## SOURCE EXCERPT

Some who are taught the same hierarchy of God, Country, Family still chose to put their own wants ahead of what they've been taught, truth is, as our populations grow, some are never taught what you were taught, some are taught, that you step to the front of the line, if you are allowed to, because that is the only way you can survive in a crowded society. We see this in other cultures, that come to visit our country and we think it's terrible, they believe it is natural and expected, because that is what they have been taught, by people they have observed their entire lives.

It is, unfortunately, unlikely we can live peacefully, without some kinds of regulations. Or at least a quick study of human civilizations demonstrates, that as soon as a civilization fails and humans are putting the pieces back together, before long, they put their heads together and establish some rules to live by, in order to have order in their interactions with each other.

Without order, there has always been and I think there always be a few who take advantage of the passive behavior of others.

Bottom line, for me in your scenario is this: Everything changed with the cow elk died, two dead elk with one tag, is worse than one dead elk the one tag. If that bull is still alive when that cow died, any hunter with a legal tag can kill and claim it. The hunter that killed the cow can't. I think that's a good regulation and I think hunters should adhere to it because allowing hunters to kill wounded elk, after they have killed and elk will lead to far more illegal killing of cows and bulls.

Of course, just my opinion, an we know what opinions are with.


projp,

Tri's comments are almost always philosophical and they challenge people's thinking. My often are as well and philosophy is mostly hot air, primarily to provoke thinking through different situations. It offends many, but not me. Fact is, I enjoy it, a lot. Out of the box thinking, especially when it makes me consider things I haven't thought about is a healthy process. I don't have to always agree, for the discussion to be worthwhile.

Discussions on "(parent/child relationship, training, and decision making, and inherent responsibility)" are important, have value and cause thinking through things as well. While it may be labor intensive to share your philosophical thoughts because of your typing skills, I think you should, it certainly can't generate any thing more difficult to follow than my dyslexic writing. Go for it.

DC
 
Quit feeding the troll!

You know this assbag knows everyone on here hates him and thinks he is a piece of crap! He only posts to start sh*t with real hunters. All he does is give people from TX a bad name. Just let it go and he will disappear.
 
How far from the bull was the cow when "its head exploded"? Why weren't you watching the cow in front of the bull to tell your son to wait for a clear shot?

## THE REQUEST
In the elk hunting forum excerpt, who may kill and claim the bull if it is still alive when the cow died?

## DATA ENTRIES
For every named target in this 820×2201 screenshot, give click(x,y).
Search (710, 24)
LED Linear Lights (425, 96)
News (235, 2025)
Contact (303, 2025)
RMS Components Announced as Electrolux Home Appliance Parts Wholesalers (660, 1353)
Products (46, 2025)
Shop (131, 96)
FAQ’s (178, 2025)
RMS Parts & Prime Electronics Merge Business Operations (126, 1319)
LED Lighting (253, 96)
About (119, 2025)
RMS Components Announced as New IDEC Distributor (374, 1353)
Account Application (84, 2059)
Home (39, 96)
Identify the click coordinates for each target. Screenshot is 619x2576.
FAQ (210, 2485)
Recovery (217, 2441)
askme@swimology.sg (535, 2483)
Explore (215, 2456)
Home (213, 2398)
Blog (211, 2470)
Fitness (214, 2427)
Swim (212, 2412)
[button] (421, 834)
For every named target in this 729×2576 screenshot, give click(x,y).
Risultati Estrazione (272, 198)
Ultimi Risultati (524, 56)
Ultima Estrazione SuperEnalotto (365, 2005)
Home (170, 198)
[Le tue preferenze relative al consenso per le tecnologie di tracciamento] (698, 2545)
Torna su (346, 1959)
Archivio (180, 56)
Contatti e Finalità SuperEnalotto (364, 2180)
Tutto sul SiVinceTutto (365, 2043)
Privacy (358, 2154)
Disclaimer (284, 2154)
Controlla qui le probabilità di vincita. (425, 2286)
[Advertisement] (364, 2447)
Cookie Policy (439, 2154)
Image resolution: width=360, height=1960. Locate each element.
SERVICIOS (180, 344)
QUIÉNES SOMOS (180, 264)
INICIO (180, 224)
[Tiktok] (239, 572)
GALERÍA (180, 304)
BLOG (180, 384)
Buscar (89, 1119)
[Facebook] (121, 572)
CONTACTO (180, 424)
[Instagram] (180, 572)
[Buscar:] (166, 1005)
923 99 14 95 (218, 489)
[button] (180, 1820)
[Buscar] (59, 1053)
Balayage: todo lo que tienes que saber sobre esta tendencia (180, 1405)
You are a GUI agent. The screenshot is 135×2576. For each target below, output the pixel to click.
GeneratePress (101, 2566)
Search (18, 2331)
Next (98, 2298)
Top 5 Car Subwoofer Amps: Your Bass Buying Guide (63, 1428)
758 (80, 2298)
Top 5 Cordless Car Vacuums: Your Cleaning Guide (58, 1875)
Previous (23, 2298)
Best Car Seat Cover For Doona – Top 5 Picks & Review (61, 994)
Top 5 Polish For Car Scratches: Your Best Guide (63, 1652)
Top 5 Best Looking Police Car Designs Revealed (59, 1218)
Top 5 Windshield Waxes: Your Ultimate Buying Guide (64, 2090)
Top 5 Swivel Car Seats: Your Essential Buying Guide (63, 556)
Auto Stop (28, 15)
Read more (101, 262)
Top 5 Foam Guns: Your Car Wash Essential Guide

## OUTPUT BELOW
Any hunter with a legal tag may, but not the hunter who killed the cow.